::: SUPPLIED TEXT :::

# gay friendly community



## lincharlie (Jul 29, 2012)

Hello everyone, My partner and me are going to Cyprus to live long term at the begining of next year, I will arrive here to have a look our furture house on Oct. Of course I know Cyprus is not USA,it's totally impossible for us to find a gay-friendly community as same as Castro in San Franciso. But we would like to choose a community with friendly people from diffrent countries that relatively friendly toward us.We are low key and easy going.Could it possible let me know which one in Paphos or Larnaca is OK for us? Any recommendation are welcome and thanks in advance! 


Lin Charlie


----------



## PatandDave (Jul 15, 2012)

Why worry about your sexuality? In this day and age of civil partnerships and gay marriage, does it really matter what your sexual preference is? most people except same sex relationships these days! People will like you for yourself and that is the important thing. My husband and I have many gay friends, they are our friends because they are nice people! STOP WORRYING...be happy
Pat x


----------



## lincharlie (Jul 29, 2012)

:::

→ **TASK INSTRUCTIONS**:
**1.** For each statement about the forum thread on gay-friendly communities in Cyprus, answer yes or no and quote the words from the thread that decide it.
(a) The couple plans to move to Cyprus at the beginning of next year.
(b) The first poster expects to find a community in Cyprus like the Castro in San Francisco.
(c) The reply says its writer and husband have many gay friends.
**2.** Answer these questions from the forum thread on gay-friendly communities in Cyprus.
(a) Which two places does the first post ask about?
(b) In what month will the first poster arrive to look at the future house?
(c) What does the reply tell the first poster to stop doing?
**3.** Extend the forum thread on gay-friendly communities in Cyprus from the point where it stops.
The listing after this point comes from a separate source and is unrelated to the forum thread.

::: DATASET SECTION :::

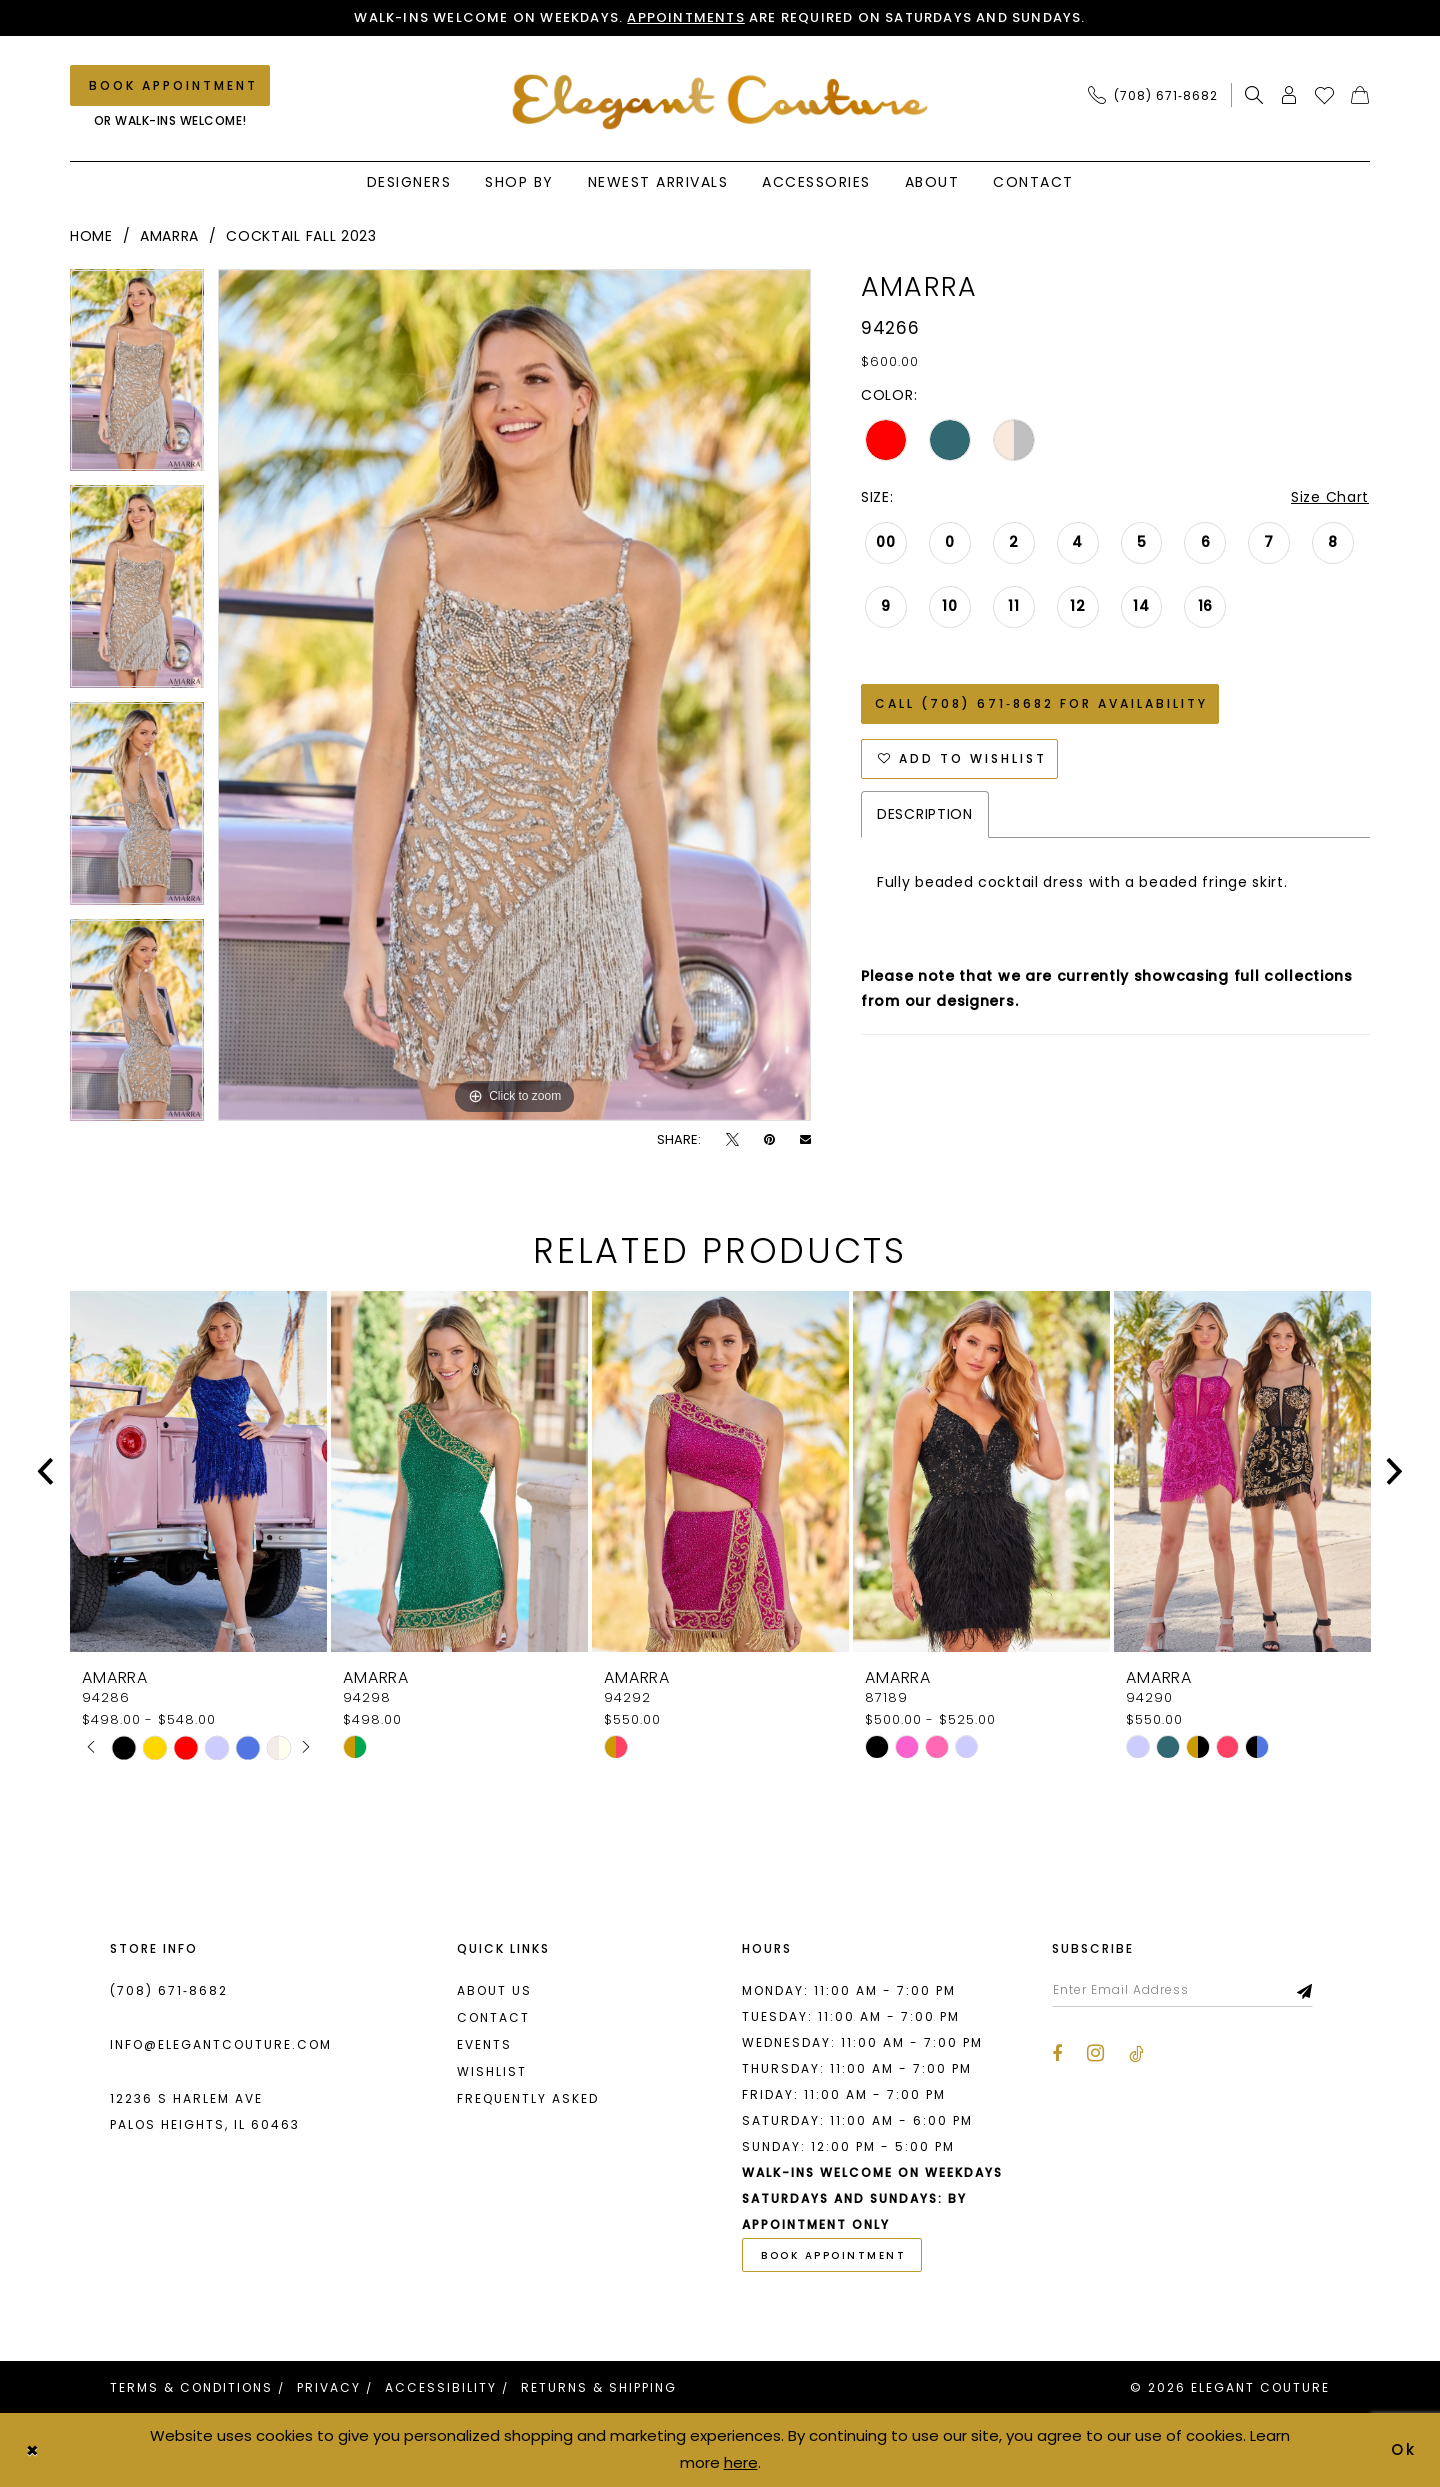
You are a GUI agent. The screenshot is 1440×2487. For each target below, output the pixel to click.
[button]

:::

→ **RESPONSES**:
**1.**
(a) Yes: "going to Cyprus to live long term at the begining of next year"
(b) No: "it's totally impossible for us to find a gay-friendly community as same as Castro in San Franciso"
(c) Yes: "My husband and I have many gay friends"

**2.**
(a) Paphos and Larnaca
(b) October
(c) Worrying

**3.**
PatandDave said:


> Why worry about your sexuality? In this day and age of civil partnerships and gay marriage, does it really matter what your sexual preference is? most people except same sex relationships these days! People will like you for yourself and that is the important thing. My husband and I have many gay friends, they are our friends because they are nice people! STOP WORRYING...be happy
> Pat x


Thank you ! for the people with open-minded,sexuality is not a matter at all. We proud what we are! Just being told that this country has a history of orthodox,We prefer have a friendly neighborhood when we live at a new place.


----------



## Veronica (Apr 5, 2008)

I have seen some quite openly gay couples wandering around Paphos and no one seems to take any notice of them at all.


----------



## lincharlie (Jul 29, 2012)

Thank you, Veronica. Then I think I can relax when I arrive here!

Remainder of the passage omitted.